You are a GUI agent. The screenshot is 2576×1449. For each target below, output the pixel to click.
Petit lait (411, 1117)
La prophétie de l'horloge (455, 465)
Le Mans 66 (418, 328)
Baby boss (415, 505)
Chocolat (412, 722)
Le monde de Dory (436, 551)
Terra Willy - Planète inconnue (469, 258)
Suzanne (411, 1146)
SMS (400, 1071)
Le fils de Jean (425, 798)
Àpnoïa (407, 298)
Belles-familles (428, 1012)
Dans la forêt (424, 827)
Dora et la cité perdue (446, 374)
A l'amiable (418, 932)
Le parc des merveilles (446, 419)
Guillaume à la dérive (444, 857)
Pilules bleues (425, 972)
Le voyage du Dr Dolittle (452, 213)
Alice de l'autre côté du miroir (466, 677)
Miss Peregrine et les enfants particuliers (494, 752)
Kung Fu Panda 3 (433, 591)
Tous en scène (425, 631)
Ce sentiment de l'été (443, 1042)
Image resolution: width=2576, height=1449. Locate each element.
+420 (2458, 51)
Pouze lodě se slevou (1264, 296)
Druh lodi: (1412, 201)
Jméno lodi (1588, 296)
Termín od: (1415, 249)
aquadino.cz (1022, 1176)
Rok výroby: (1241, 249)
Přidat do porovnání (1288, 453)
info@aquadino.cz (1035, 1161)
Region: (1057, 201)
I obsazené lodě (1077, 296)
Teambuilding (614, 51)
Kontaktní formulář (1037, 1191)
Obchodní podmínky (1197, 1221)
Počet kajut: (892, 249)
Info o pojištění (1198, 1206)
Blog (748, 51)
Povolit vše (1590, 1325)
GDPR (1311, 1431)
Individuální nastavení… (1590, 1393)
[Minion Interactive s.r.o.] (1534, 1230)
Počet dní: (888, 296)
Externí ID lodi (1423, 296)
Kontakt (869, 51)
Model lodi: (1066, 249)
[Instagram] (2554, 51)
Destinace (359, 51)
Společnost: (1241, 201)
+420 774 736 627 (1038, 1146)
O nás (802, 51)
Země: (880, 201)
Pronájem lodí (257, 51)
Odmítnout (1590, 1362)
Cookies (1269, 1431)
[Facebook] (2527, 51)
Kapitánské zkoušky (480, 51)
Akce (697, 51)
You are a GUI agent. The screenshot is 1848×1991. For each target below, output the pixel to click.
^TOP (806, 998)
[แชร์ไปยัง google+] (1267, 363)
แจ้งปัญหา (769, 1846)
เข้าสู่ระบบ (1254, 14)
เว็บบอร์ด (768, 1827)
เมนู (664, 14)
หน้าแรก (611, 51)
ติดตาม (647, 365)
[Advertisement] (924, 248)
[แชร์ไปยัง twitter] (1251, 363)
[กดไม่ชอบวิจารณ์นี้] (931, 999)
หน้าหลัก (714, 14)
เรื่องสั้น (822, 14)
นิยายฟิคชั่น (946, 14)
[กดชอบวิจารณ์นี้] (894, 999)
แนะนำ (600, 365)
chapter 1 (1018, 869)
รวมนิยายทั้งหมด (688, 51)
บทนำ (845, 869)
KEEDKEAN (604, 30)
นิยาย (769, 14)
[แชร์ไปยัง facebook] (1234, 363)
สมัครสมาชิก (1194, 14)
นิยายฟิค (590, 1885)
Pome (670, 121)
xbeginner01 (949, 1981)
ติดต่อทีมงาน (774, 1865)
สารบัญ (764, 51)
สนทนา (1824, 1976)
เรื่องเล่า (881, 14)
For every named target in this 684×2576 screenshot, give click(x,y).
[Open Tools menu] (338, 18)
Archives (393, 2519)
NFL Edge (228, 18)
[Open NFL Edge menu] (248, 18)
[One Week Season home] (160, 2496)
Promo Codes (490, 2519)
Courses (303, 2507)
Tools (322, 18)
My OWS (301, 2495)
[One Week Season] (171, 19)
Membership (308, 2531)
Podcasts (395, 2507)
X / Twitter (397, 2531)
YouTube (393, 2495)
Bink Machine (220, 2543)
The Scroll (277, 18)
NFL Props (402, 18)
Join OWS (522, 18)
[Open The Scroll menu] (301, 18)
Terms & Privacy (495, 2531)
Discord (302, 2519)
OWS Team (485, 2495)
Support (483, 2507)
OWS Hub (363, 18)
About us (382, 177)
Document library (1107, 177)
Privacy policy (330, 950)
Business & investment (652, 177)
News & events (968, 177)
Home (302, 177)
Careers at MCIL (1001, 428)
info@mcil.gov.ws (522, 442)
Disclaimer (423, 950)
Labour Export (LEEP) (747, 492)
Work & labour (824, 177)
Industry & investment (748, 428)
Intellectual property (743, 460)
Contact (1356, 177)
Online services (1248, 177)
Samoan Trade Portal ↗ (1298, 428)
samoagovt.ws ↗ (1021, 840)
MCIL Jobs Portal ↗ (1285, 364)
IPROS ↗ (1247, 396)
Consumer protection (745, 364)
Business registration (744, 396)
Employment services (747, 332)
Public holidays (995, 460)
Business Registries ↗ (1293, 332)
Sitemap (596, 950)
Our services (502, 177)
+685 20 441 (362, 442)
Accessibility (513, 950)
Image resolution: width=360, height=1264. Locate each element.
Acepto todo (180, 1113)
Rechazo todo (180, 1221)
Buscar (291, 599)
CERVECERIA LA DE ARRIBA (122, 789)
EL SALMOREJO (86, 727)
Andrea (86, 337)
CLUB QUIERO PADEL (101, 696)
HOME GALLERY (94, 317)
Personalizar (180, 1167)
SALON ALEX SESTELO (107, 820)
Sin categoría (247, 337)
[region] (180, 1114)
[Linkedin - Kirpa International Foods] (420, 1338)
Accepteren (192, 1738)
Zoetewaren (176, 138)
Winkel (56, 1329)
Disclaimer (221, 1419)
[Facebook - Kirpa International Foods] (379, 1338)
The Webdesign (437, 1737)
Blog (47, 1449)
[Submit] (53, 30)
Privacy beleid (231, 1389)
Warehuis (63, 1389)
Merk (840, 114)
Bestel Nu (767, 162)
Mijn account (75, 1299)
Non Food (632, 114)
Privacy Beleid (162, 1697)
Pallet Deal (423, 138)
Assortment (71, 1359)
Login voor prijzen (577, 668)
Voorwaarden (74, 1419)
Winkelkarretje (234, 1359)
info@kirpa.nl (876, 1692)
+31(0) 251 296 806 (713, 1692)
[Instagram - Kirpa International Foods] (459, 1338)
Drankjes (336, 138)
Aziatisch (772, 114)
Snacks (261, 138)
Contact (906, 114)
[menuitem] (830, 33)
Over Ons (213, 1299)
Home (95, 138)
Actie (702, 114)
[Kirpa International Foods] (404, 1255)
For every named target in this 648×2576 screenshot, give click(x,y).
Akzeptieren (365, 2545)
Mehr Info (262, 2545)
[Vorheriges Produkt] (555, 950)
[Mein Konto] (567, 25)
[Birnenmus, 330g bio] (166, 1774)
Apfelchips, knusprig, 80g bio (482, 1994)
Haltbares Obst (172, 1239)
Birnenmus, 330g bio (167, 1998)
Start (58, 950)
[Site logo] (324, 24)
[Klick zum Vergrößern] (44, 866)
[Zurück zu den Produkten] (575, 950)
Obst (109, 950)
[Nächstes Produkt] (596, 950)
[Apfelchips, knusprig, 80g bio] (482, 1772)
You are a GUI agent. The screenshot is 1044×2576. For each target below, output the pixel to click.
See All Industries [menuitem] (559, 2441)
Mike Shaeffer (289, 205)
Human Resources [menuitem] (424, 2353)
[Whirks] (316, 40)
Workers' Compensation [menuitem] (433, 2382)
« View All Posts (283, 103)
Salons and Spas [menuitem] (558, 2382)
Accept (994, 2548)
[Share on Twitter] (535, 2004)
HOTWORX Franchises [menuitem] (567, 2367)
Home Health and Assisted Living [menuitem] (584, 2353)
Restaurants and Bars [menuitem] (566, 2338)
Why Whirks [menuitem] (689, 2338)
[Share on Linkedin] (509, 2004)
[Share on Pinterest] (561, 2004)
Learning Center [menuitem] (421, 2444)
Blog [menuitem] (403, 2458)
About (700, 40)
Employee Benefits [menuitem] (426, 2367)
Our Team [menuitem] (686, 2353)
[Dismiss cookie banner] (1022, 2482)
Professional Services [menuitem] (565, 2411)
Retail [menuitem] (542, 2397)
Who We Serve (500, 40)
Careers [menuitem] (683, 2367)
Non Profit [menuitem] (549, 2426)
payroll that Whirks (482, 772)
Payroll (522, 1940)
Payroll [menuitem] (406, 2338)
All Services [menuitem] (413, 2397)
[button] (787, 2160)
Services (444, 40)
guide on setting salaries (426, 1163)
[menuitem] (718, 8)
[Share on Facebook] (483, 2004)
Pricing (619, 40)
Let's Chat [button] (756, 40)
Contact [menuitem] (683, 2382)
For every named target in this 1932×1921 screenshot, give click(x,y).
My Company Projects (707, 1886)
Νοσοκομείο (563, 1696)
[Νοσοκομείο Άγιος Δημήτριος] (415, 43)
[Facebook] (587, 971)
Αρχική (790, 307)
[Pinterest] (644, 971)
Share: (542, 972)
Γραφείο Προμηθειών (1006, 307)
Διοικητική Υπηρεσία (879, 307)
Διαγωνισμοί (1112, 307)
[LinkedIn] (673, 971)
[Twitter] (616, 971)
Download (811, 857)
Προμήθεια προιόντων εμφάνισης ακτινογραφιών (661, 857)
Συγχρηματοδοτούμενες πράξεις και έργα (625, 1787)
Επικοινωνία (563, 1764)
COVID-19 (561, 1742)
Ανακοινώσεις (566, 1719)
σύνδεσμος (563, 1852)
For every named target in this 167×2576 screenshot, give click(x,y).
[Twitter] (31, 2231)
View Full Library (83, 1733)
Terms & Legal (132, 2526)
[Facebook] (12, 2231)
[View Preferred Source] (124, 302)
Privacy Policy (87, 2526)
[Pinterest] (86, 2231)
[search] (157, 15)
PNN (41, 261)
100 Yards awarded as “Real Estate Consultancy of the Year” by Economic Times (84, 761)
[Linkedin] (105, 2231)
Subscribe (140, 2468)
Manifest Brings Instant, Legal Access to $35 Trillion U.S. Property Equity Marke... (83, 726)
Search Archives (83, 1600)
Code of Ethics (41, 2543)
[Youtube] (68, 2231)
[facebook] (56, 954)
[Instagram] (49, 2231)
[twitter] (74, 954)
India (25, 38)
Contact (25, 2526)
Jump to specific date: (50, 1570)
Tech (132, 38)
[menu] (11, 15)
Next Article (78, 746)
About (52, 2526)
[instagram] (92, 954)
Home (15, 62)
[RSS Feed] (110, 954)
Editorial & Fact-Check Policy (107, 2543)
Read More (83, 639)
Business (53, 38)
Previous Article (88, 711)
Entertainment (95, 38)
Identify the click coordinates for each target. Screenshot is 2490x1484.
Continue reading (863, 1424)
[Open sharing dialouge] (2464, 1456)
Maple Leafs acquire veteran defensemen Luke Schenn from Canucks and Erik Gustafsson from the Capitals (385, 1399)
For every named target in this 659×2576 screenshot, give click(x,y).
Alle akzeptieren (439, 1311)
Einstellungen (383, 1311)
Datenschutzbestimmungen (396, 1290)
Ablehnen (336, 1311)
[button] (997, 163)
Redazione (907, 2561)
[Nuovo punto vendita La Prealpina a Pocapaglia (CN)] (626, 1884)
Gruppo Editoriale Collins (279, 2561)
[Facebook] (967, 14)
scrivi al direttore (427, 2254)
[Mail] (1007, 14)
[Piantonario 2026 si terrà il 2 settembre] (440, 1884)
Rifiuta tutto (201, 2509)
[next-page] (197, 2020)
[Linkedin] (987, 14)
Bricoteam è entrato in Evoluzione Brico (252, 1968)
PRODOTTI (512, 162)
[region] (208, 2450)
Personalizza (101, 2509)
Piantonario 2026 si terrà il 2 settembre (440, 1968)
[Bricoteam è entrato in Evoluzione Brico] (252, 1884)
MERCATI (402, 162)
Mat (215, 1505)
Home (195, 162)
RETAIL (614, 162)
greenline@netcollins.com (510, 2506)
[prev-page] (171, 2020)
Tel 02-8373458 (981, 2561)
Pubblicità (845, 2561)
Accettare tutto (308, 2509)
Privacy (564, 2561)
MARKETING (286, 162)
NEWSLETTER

------------------------

Print again the lines of the entries above that fall between the line holding "HOTWORX Franchises [menuitem] (567, 2367)" and the line holding "Pricing (619, 40)", inclusive, exactly as they stand.

> [Answer to this task]
HOTWORX Franchises [menuitem] (567, 2367)
Home Health and Assisted Living [menuitem] (584, 2353)
Restaurants and Bars [menuitem] (566, 2338)
Why Whirks [menuitem] (689, 2338)
[Share on Linkedin] (509, 2004)
[Share on Pinterest] (561, 2004)
Learning Center [menuitem] (421, 2444)
Blog [menuitem] (403, 2458)
About (700, 40)
Employee Benefits [menuitem] (426, 2367)
Our Team [menuitem] (686, 2353)
[Dismiss cookie banner] (1022, 2482)
Professional Services [menuitem] (565, 2411)
Retail [menuitem] (542, 2397)
Who We Serve (500, 40)
Careers [menuitem] (683, 2367)
Non Profit [menuitem] (549, 2426)
payroll that Whirks (482, 772)
Payroll (522, 1940)
Payroll [menuitem] (406, 2338)
All Services [menuitem] (413, 2397)
[button] (787, 2160)
Services (444, 40)
guide on setting salaries (426, 1163)
[menuitem] (718, 8)
[Share on Facebook] (483, 2004)
Pricing (619, 40)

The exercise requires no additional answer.